Sarah Lenk

Sarahs Nachtgeschichten: Zu faul, um kinderlos zu sein

Nachtbeobachtungen durch die philosophische Brille, mit dunklem Witz und Kritik - unsere Kolumne von Sarah Lenk.

Bild: Wiki commons

21:43 in irgendeinem Restaurant. Ein Treffen unter Freunden oder im größeren Familienkreis. Es spielt keine Rolle – immer fällt irgendwann ein Satz: Kinder haben mir erst einen richtigen Sinn zum Leben gegeben. Meist geht er einher mit der Empfehlung an Kinderlose, es doch auch mal mit diesem Lebensstil zu versuchen. Denn dann weiß man, wofür man es tut: Für die Kinder.

Dem will ich gar nicht widersprechen. Das scheint mir eine spontan evidente Aussage, die die allermeisten Eltern gern bestätigen. Man weiß plötzlich, wofür man „das alles“ tut. Genau so sollte es auch sein. Wenn man schon Kinder in die Welt setzt, sollte man sein Bestes tun, diesem Wesen ein gutes Leben zu ermöglichen. Keine Frage – alles richtig und gut.

Es erscheint mir lediglich ein bisschen faul. Man macht es sich schon sehr einfach mit der Sinnfrage. Der furchtbare Job, die kaputte Beziehung, das allgemeine Unglück – all das lässt sich prima ertragen und ignorieren durch den Lebenssinn Kind. Man muss sich nicht mehr fragen, ob das, was man tut, glücklich macht oder Sinn ergibt. Klar, man erkauft sich diese existenzielle Faulheit durch eine Menge Arbeit: direkt durchs Kind, indirekt durch die Notwendigkeit, den kleinen Menschen zu versorgen. Eine Menge Sorgen bekommt man obendrauf – lebenslang, hab ich mir sagen lassen.

Aber auf existenzieller Ebene erübrigt sich die Sinnfrage. Und ich bin mir nicht sicher, ob das eine so gute Idee ist. Man drückt sich durch Fortpflanzung um die existenziellen Fragen. Viel zu viele Leute bekommen Kinder, weil man das halt so macht. Weil ihnen nichts Besseres einfällt. Also im Grunde genau deshalb: weil sie sich die Sinnfrage nicht stellen. Darin steckt eine gewisse geistige Faulheit. Und auf die sollte man nicht stolz sein.

Es ist auch einfach kein wirklich guter Grund, Kinder zu bekommen. Kann funktionieren. Kann aber auch furchtbar schiefgehen. Und wenn es schiefgeht, kommt dabei mindestens ein verpfuschtes, oder zumindest ein anstrengendes Leben heraus. Für das Kind. Und das ist immer scheiße.

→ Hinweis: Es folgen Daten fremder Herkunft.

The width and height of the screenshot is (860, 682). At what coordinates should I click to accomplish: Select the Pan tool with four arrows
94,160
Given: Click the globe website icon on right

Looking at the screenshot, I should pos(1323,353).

Leben in die Welt zu setzen, weil einem nichts Besseres einfällt – immer ein Risiko. Für das Kind, das nicht darum gebeten hat, hier zu sein.

Aber zurück zu den Eltern. Die machen es sich einfach. Haben keine Langeweile, haben immer zu tun, sind zu müde, um noch privaten Interessen nachzugehen. Sagen sie gegenüber Kinderlosen, sobald diese es wagen, über Müdigkeit oder Anstrengung im Leben zu klagen. Aber hinter dieser Elternmüdigkeit steckt oft eine andere Müdigkeit: die, sich selbst einen Sinn zu geben. Damit lässt sich das ganze Leben schönreden: Man hat keinen Spaß daran, aber – muss ja, für die Kinder. Man erträgt den Job, der einen innerlich tötet, für die Kinder. Man bleibt in der missbräuchlichen Ehe, für die Kinder. Man nimmt den ganzen Scheißdreck in Kauf, richtet sich ein in einem Leben, das man so nie gewollt hat – für die Kinder.

Natürlich habe ich hier ein Worst-Case-Szenario an die Wand gemalt. Die düsterste aller möglichen Welten. Aber gerade in der Übertreibung zeigt sich eine Wahrheit, die sonst unsichtbar bleibt: Im „für die Kinder“ kann ein unangenehmes Aushalten stecken. Oder eben – eine gewisse Faulheit, sich und sein Leben einmal so richtig, gründlich und grundlegend zu hinterfragen. Das mag nicht angenehm sein. Aber gerade die unangenehmen Einsichten über sich selbst erhöhen die Chance auf ein gelungenes Leben.